Are Attorneys’ Bills Privileged Once Litigation Ends – California Supreme Court Says No in ACLU Litigation?
The California Supreme Court recently held, in Los Angeles Board of Supervisors v. Superior Court (2016) that attorneys’ invoices may not be protected by the attorney-client privilege after litigation ends. The issue arose out of a lawsuit brought by the ACLU to obtain billing records by law firms representing the City of Los Angeles to defend litigation brought by jail inmates. The ACLU’s position was that these law firms engaged in “scorched earth” tactics.
The Court affirmed some limitations on production of these bills. The Court conceded that information could be protected if it tells the client “of the nature or amount of work occurring in connection with a pending legal event” or even an uptick in amounts spent “could reveal an impending filing or outsized concern about a recent event.” However, such information may not be protected if the litigation has terminated. At that point, the disclosure of the cumulative amount spent “may communicate little or nothing about the substance of the legal consultation.”

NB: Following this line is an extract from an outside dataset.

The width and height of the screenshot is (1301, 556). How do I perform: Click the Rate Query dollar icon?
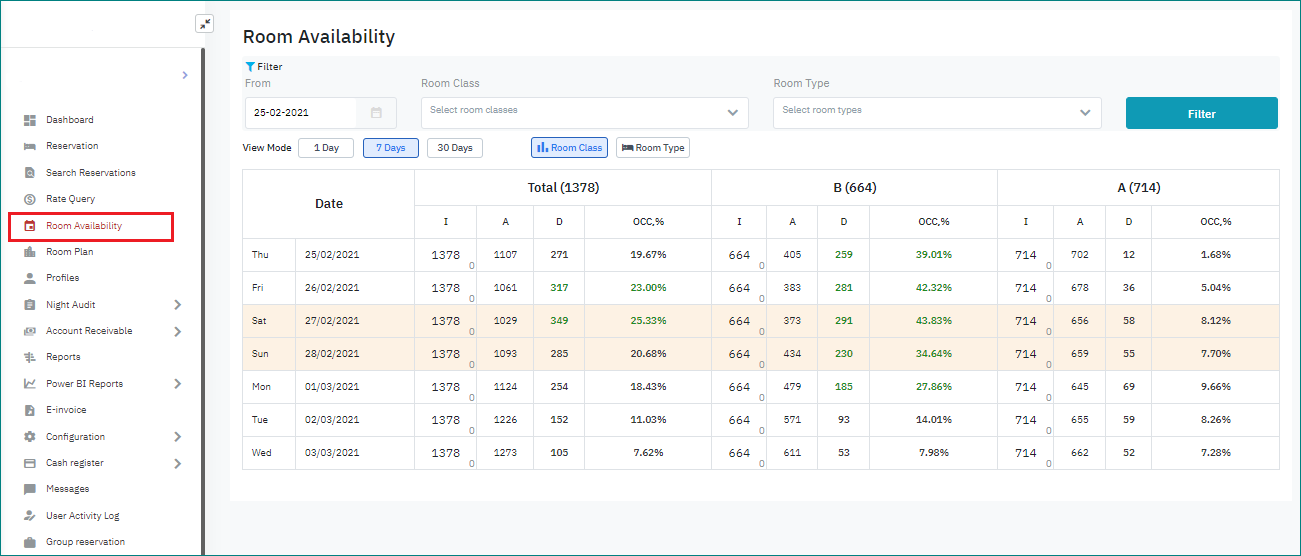pos(30,199)
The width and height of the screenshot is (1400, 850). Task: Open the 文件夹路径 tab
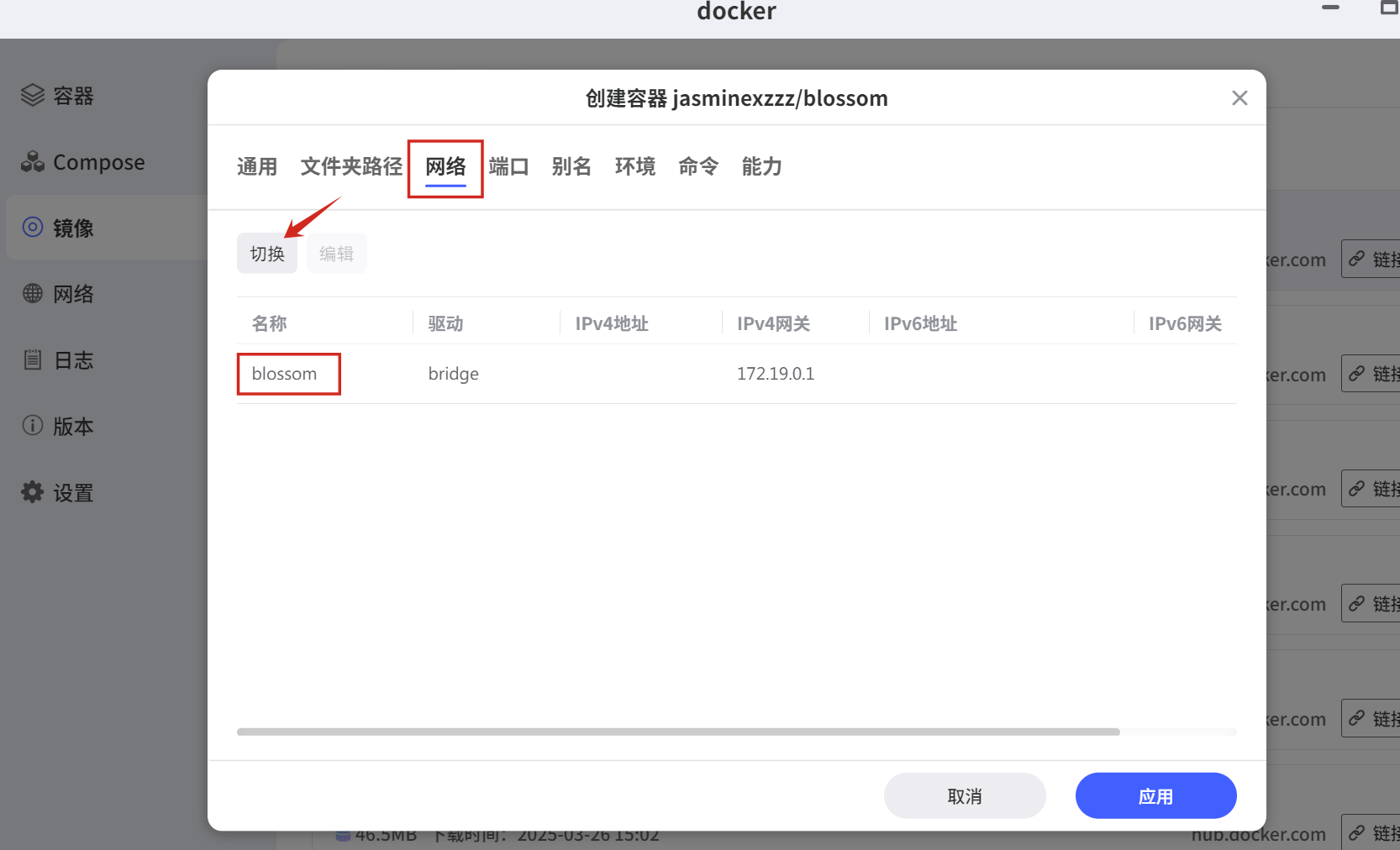click(x=351, y=167)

The Court’s core message was that “invoices for legal services are generally not communicated for purposes of legal consultation.” Or stated again, “while a client’s fees have some ancillary relationship to legal consultation, an invoice listing amounts of fees is not communicated for purposes of legal consultation.” Or again: “billing invoices are generally not made for purpose of legal representation.” None of these statements have supporting citations to law or evidence. In other words, there may be an argument in the right case that, once the underlying litigation is terminated, the purpose of the billed amount may be discoverable.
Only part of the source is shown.